Stuff People Should Know: The Sharing Usurper May 16, 2016

Whenever friends get together to chat, they naturally vent frustrations about things people do or say that, while thought to be common sense or basic manners,  fall short. I have a list of little courtesies called, “Stuff People Should Know,” and hope to make it a recurring post.

The lucky victim of my first thrashing goes to well-meaning people who like to take exciting news, then share it on social media before the “owners” of that information have an opportunity to announce it themselves.

Readers, I give you The Sharing Usurper. As the title implies, a usurper uses something without the right or authority, and a “sharing” usurper is one who likes to take the news, photos, or personal information of another person, and share it online either prematurely, or inappropriately.

~Grandmother who posts a Facebook status excited for another grandchild before her pregnant daughter-in-law has shared the news herself. I’m talking to you! 

~Sister, who excitedly tells the world of her sister’s engagement, before the happy couple makes the announcement. You’re guilty!

~Baby just born? Did you post pics before the parents had a chance? Were you posting labor updates? Shame!

~A friend accepted a new job and is moving. You lament online about your friend moving across the country, but your friend hasn’t told her family yet. Horrors!

I know the rules of social media are new and not entirely clear cut. If you’ve been in the dark, no sweat. I’m here to get you caught up.

Photo courtesy of freedigitalphotos.net
Photo courtesy of freedigitalphotos.net

Here’s some Stuff People Should Know about being a Social Media Sharing Usurper.

  1. Ask permission. Always. Don’t share photos, news, announcements or any personal information about people without permission. No exceptions. I don’t care if it’s your grown child. Or, especially if it’s your child. You might think that your hair dresser and second cousin need to see photos of your daughter on Instagram moments after giving birth. But trust me, they don’t.
  2. Don’t ever share a picture of anyone, their children, or significant others without their permission. Mothers especially take huge offense to people, even close family, sharing their children’s photos online, where once shared, are beyond their ability to protect. See tip #1
  3. Assume that no one wants to be mentioned online. If you’re eating out with a group and want to let your online friends know how much fun your life is, unless expressed otherwise, infer that your friends don’t want all of your online friends to know where they are. See tip #1
  4. Unless YOU had a baby, got engaged, are moving, pregnant, or got a new job, DON’T post about it.

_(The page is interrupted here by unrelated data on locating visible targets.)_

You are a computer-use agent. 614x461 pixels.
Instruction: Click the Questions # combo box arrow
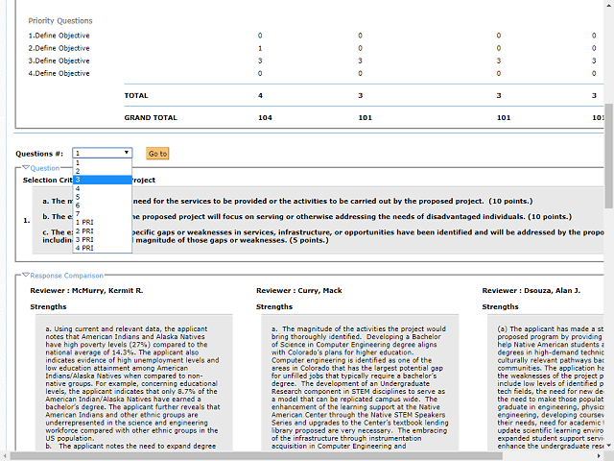click(x=127, y=153)
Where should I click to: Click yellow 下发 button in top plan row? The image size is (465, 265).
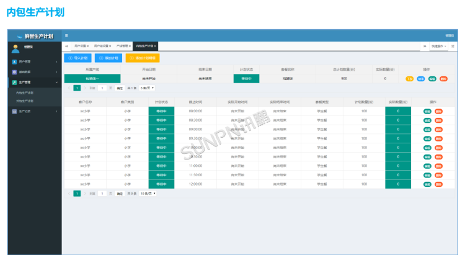410,79
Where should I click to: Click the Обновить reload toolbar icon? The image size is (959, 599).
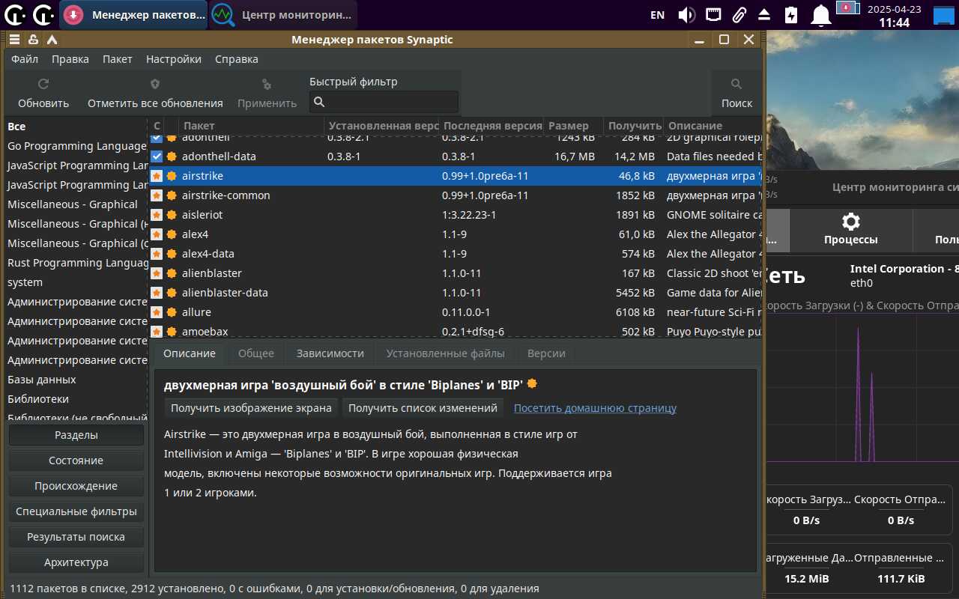tap(43, 85)
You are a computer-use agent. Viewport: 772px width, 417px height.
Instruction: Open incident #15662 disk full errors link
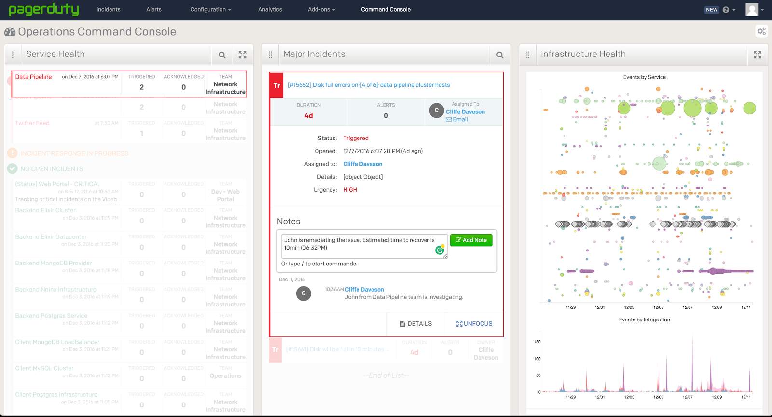pyautogui.click(x=369, y=85)
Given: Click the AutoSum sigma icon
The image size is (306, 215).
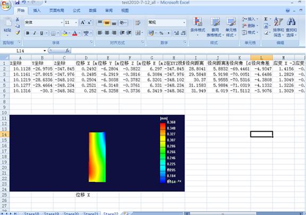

It’s not your news to share. Again, default to tip #1. I KNOW you’re excited and can’t wait to get 60 “likes” and dozens of redundant comments of “Congratulations,” but I implore you to resist any urge to post until the owning parties have both 1) made the news public, and 2) given the green light to share online.
  5. Prayers. I’m going to go out on a whim here and guess that your brother doesn’t want you begging the Facebook world for prayers when he goes in for a colonoscopy. He’s on top of it, I’m sure. He’ll make sure the right people know. Return to tip #1.

People mean well, and most often have the purest intentions when sharing the news of others. We get it, it’s exciting. So much so that it’s tempting to share with the world before it’s entirely appropriate to do so. Hold back, eager beavers.

Share a picture of the dinner you made instead. Or on second thought, don’t.